The parallelized computation is obtained by a combined MPI/openMP implementation. Each subsystem is executed by an MPI-rank; if multiple integrations of the same subsystem are required (e.g. to approximate gradients or interface Jacobians), these are parallelized via openMP. All parallel threads are synchronized at specified macro-time points. Between the macro-time points, the subsystems are solved independently of each other, since a weak coupling approach is considered here.

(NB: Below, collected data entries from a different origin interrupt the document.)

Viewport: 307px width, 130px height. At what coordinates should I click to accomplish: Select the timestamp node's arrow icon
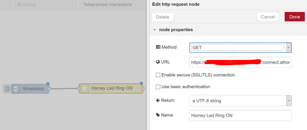(x=15, y=89)
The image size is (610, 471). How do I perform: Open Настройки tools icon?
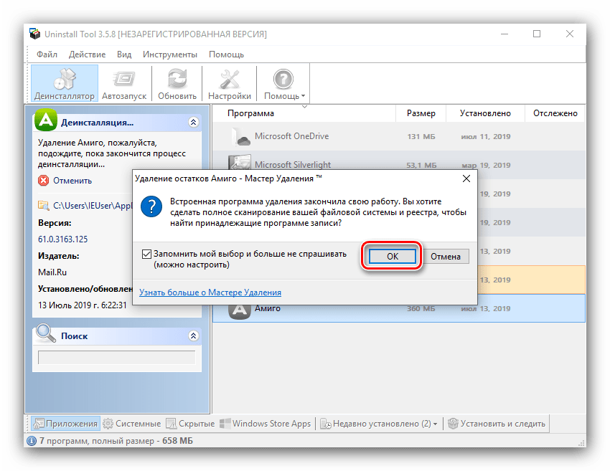(x=230, y=79)
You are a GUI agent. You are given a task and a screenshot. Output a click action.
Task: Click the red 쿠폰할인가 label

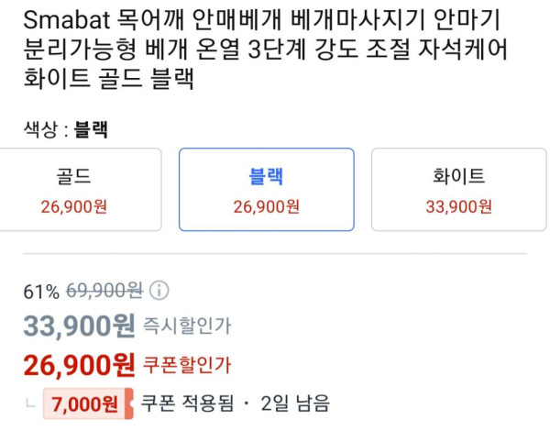[x=187, y=365]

The overall computation time for a parallelized co-simulation model depends on various factors, e.g. macro-step size, number of subsystems, discontinuities in the coupling variables and overhead caused by the data transfer between the subsystems. This work focuses on the reduction of the number of macro-steps in order to increase the efficiency of a co-simulation model. Therefore, an algorithm to control the macro-step size and the order (polynomial degree) of the approximation polynomials for the coupling variables is implemented. The macro-step size controller is based on different error estimators; the order control strategy is based on the scaled derivative norm of the approximation polynomials, which is a well-established approach within classical time integration methods. The combination of macro-step size and order control allows a stable and efficient co-simulation, especially for models with strongly varying properties.

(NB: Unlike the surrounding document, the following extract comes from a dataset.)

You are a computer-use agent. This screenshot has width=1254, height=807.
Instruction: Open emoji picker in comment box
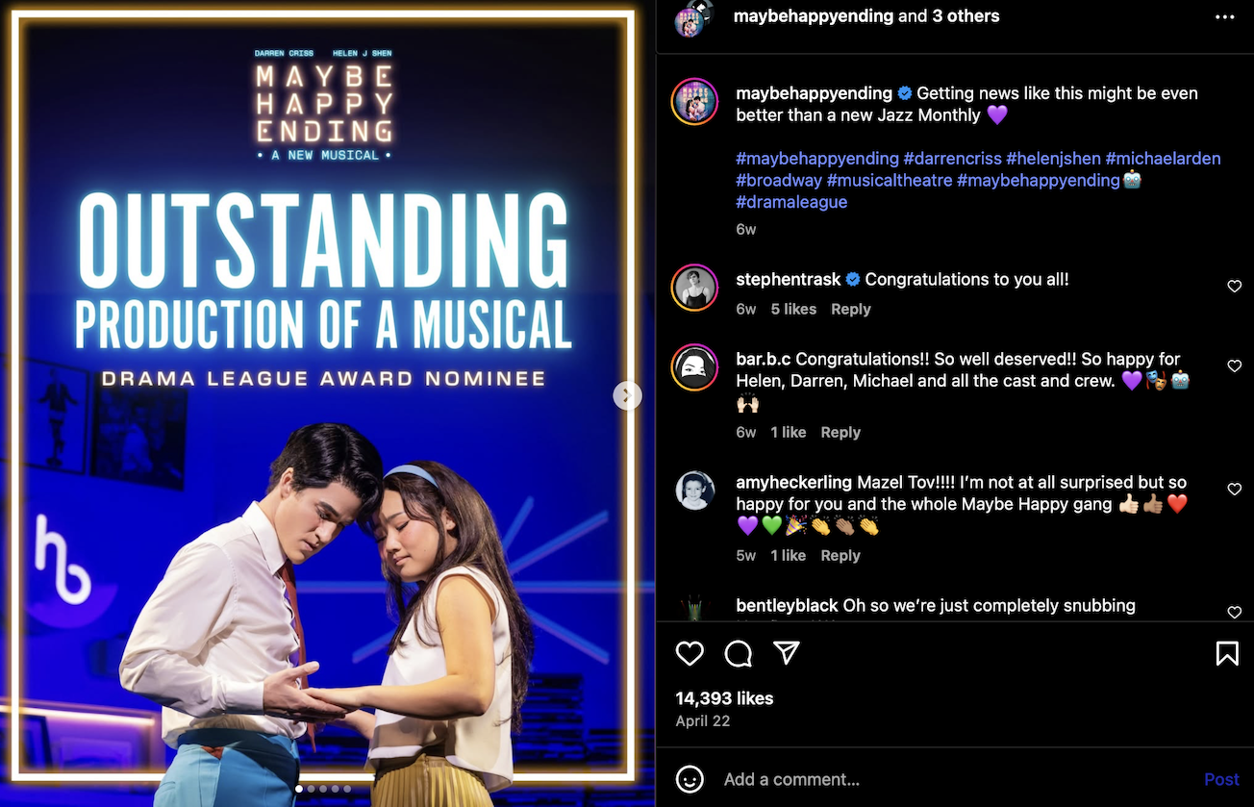[x=690, y=779]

Various explicit and implicit co-simulation schemes have been implemented and tested on their suitability for parallelizing dynamical multibody systems. The computation time of the test models has been strongly reduced by using a parallel co-simulation approach compared to a monolithic simulation. In addition, a macro-step size controller has been developed and implemented. The application of a non-equidistant communication time grid for sharing information between the subsystems increased the efficiency of the implemented co-simulation methods significantly. Further computation time reductions have been achieved by the implementation of an order control algorithm.

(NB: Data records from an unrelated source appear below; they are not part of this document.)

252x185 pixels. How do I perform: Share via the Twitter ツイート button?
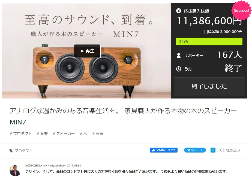tap(195, 150)
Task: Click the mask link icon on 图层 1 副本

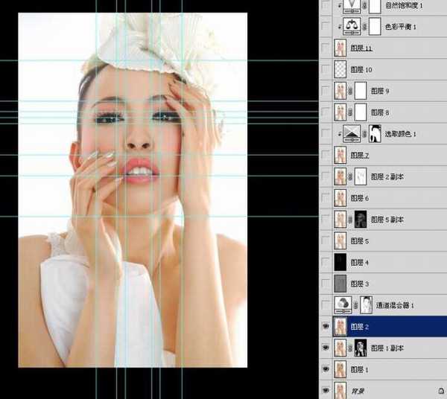Action: pyautogui.click(x=350, y=348)
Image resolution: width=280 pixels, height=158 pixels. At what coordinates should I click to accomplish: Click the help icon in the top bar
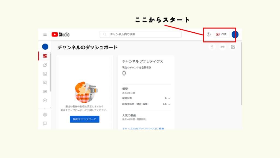209,34
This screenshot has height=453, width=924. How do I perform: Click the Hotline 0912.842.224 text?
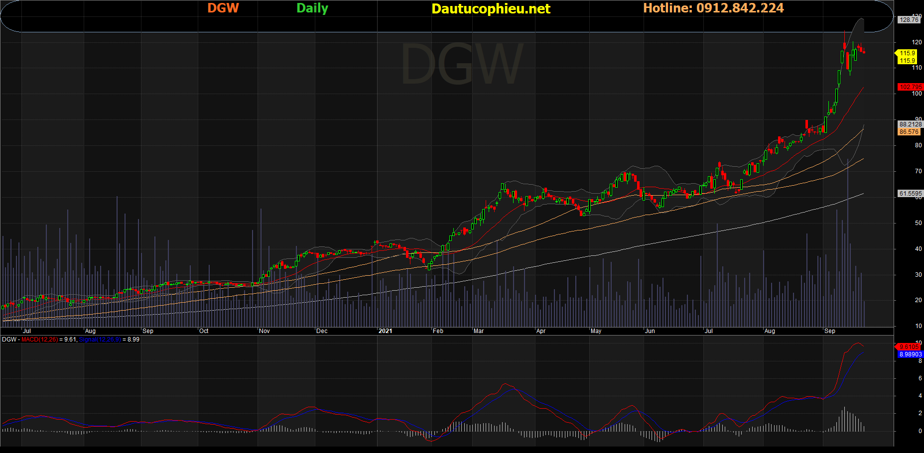coord(713,8)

The analysis and the reduction of the computation time using a parallel implementation of a Jacobi-type co-simulation is a challenging task because it is influenced by many factors. Besides the computational aspects like data transfer and thread synchronization in parallel computing, also the effect of the particular co-simulation method on the subsystem solvers plays an important role. For co-simulation methods the relation of the computation time and the macro-step size is not necessarily as straightforward as for classical time integration methods. Assuming that the co-simulation is carried out in parallel, the overall computation time is the sum of the subsystem integration time (i.e. of the slowest subsystem integration process) and the time required for synchronization and data exchange between the subsystems. The macro-step size can affect both parts of the overall computation time, therefore the determination of an adequate macro-step size is a key point for an efficient simulation.